• _WHAT IS EXPECTED_
Using the material that follows, identify and copy each line with the string "resolution".
===== MATERIAL SHOWN =====
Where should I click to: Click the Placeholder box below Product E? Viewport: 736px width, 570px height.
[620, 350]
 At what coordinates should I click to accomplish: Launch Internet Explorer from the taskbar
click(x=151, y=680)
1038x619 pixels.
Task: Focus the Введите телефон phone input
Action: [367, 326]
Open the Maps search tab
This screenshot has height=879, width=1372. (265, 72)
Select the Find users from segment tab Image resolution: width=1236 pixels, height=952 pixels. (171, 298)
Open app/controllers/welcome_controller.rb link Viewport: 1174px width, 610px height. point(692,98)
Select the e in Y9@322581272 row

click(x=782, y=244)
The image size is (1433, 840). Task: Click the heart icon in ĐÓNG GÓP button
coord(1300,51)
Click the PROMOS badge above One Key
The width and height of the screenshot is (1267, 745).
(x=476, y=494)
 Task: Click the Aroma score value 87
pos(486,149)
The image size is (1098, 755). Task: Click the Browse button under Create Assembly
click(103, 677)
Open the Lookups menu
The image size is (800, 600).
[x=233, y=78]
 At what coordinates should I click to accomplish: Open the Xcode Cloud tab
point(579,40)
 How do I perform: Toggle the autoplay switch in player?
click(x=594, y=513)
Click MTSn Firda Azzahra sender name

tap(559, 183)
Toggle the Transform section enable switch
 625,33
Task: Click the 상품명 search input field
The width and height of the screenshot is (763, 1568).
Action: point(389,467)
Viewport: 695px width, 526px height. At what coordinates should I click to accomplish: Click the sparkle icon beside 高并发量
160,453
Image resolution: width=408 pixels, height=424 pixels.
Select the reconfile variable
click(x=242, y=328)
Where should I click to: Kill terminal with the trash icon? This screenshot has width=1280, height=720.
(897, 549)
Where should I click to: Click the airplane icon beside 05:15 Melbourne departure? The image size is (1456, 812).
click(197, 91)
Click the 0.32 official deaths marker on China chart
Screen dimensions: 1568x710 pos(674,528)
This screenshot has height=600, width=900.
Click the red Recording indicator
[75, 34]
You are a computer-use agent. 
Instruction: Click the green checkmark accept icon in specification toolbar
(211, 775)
=====
• _FINISHED TASK_
Select the Find users from segment tab Image resolution: width=1236 pixels, height=952 pixels. (171, 298)
Image resolution: width=408 pixels, height=424 pixels.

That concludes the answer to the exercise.